Texto do documento:
━━━━━━━━━━━━━━━━━━━━

Monopólio e Concorrência
Como Hayek já explicou em 1948, a
concorrência não envolve conceitos específicos como números de empresas,
tamanho das empresas, preços cobrados, números de fusões e aquisições etc. Ou seja, a concorrência não envolve nenhum
tipo de quantidade. A concorrência é, na verdade, um processo, por meio do qual as pessoas e
as empresas ofertam bens e serviços no mercado sem utilizar de violência para
impedir a entrada de terceiros.
Um dos principais argumentos do estado ao estabelecer agências reguladoras
era justamente o de estar 'preservando a concorrência'. Porém, preservar a concorrência não significa
determinar arbitrariamente o número de empresas que podem existir em
determinado setor, e nem o tamanho que cada uma delas deve ter. Preservar a concorrência significa apenas
garantir que pessoas e empresas sejam livres para concorrer entre si, sem que
sejam coagidas e reprimidas pelo uso da força.
Já todo monopólio é baseado na intervenção governamental, que é o que em
última instância restringe a liberdade de entrada e a livre concorrência. O significado de um monopólio é que ele coercivamente
impede a entrada no mercado de vendedores plenamente capazes de ofertar seus
serviços. Consequentemente, ele
restringe a amplitude de escolha que os consumidores teriam em relação a que
ofertantes gostariam de ter, obrigando-os a lidar com ofertantes menos
eficientes e a aceitar custos mais altos e uma qualidade mais baixa do que
aquela que um livre mercado forneceria.
Por esse conceito, é fácil perceber que, no Brasil, temos um monopólio no
setor petrolífero, elétrico, telefônico, aéreo, aeroportuário, ferroviário,
portuário, bancário, TV a cabo e internet, apenas para ficarmos no âmbito
federal. Em termos estaduais e
municipais, poderíamos acrescentar os sistemas de água tratada e saneamento
básico (esgoto) e de metrô, além das estradas (também federais) e ruas. Alguns monopólios são estatais, outros são
privados e outros são mistos. Porém,
todos possuem a mesma característica: os serviços prestados estão longe de
serem satisfatórios, e a explicação é justamente porque tais setores não foram
desestatizados.
Tendo por base esses conceitos, resta óbvio que um programa de combate a
monopólios deve ser o oposto daquele programa que é justamente o mais defendido:
o aumento da intervenção estatal para se controlar essas grandes empresas. Afinal, um genuíno programa antimonopólio
deve conter uma completa eliminação da intervenção governamental sobre o
sistema econômico, pois é essa intervenção que impede a livre concorrência e
permite a formação dos monopólios.

━━━━━━━━━━━━━━━━━━━━

Bloco de dados:
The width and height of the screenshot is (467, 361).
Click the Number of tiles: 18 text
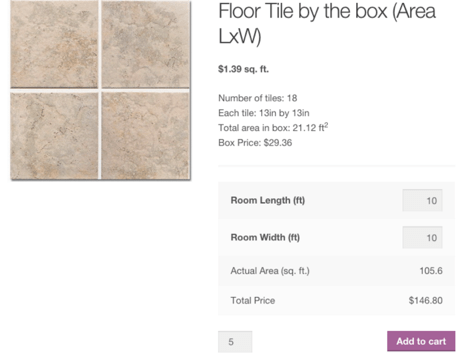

━━━━━━━━━━━━━━━━━━━━

Reescreva de forma mais concisa o parágrafo do texto sobre monopólio e concorrência que começa com "Já todo monopólio é baseado", preservando seus fatos principais.

Resposta: Todo monopólio se baseia na intervenção governamental, que restringe a liberdade de entrada e a livre concorrência. Ao impedir pela coerção a entrada de vendedores plenamente capazes, o monopólio limita a escolha dos consumidores. Eles ficam obrigados a lidar com ofertantes menos eficientes e a aceitar custos mais altos e qualidade mais baixa do que um livre mercado forneceria.